10.5371/jkhs.2008.20.2.104
- Author:
You Sung SUH
1
;
Sang Wook CHOI
;
Jong Seok PARK
;
Soo Jae YIM
;
Byung Joon SHIN
Author Information
1. Department of Orthopedic Surgery, Soonchunhyang University Hospital, Seoul, Korea. yssuh@hosp.sch.ac.kr
- Publication Type:Original Article
- Keywords:
Unstable intertrochanteric fracture;
Fixation of greater trochanteric Fragment;
Wiring;
Tension band wiring
- MeSH:
Femur;
Hemiarthroplasty;
Hip
- From:Journal of the Korean Hip Society
2008;20(2):104-109
- CountryRepublic of Korea
- Language:Korean
-
Abstract:
Purpose: To evaluate clinical and roentgenographic outcomes after bipolar hemiarthroplasty utilizing three different greater trochanteric fragment fixation methods for intertrochanteric fracture repair. Materials and Methods: Forty-six hips (Boyd-Griffin type II: 44, type IV: 2) that had undergone greater trochanteric fragment fixation through bipolar hemiarthroplasty were evaluated at a minimum of 1 year following surgery.
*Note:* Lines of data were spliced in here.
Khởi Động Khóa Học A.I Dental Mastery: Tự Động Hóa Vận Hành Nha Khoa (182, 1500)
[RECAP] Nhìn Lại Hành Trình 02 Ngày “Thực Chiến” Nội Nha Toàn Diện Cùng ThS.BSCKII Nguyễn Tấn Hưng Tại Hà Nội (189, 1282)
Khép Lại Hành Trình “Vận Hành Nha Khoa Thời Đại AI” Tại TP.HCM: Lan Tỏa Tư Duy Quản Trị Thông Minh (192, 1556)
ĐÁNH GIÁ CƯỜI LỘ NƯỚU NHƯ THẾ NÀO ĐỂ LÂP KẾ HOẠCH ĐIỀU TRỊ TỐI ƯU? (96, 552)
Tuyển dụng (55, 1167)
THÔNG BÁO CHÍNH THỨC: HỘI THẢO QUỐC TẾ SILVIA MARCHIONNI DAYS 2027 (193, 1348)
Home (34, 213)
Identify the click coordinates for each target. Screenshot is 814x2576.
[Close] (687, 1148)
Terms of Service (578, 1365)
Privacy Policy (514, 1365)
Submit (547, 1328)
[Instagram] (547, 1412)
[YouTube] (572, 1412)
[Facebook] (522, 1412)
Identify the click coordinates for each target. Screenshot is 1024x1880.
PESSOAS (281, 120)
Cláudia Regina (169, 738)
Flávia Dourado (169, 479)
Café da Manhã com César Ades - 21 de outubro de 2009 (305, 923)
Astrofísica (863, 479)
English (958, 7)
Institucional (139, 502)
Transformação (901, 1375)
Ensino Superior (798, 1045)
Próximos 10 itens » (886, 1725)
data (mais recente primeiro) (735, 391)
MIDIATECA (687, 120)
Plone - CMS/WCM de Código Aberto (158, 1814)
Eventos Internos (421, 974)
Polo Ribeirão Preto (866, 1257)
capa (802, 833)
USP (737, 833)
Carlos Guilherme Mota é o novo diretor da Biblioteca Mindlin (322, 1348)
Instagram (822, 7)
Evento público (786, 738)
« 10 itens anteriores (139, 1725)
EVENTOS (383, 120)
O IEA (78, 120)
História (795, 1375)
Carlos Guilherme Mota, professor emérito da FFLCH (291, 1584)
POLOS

The fixation groups were: 1) figure of 8 wiring (18 cases), 2) cerclage wiring (23 cases), and 3) tension band wiring (11 cases). The roentgenographic results were evaluated in terms of fragment migration and wire breakage. The functional results were evaluated according to the hip rating scale of Merle d'Aubigne. Results: The rate of fragment migration was 22.2% in group 1, 52.2% in group 2, and 9.1% in group 3, and there was a statistically significant difference among the groups (p=0.022). The rate of wire breakage was 27.8% in group 1, 13.0% in group 2, and 9.1% in group 3, but there was no statistically significant difference among the groups. According to the Merle d'Aubigne scale, 78.6% of the repairs in group 1, 82.4% of the repairs in group 2, and 88.9% of the repairs in group 3 were rated as excellent, very good, or good. Conclusion: The tension band wiring method is more useful than the figure of 8 and cerclage wiring methods for fixing the greater trochanteric fragment during bipolar hemiarthroplasty.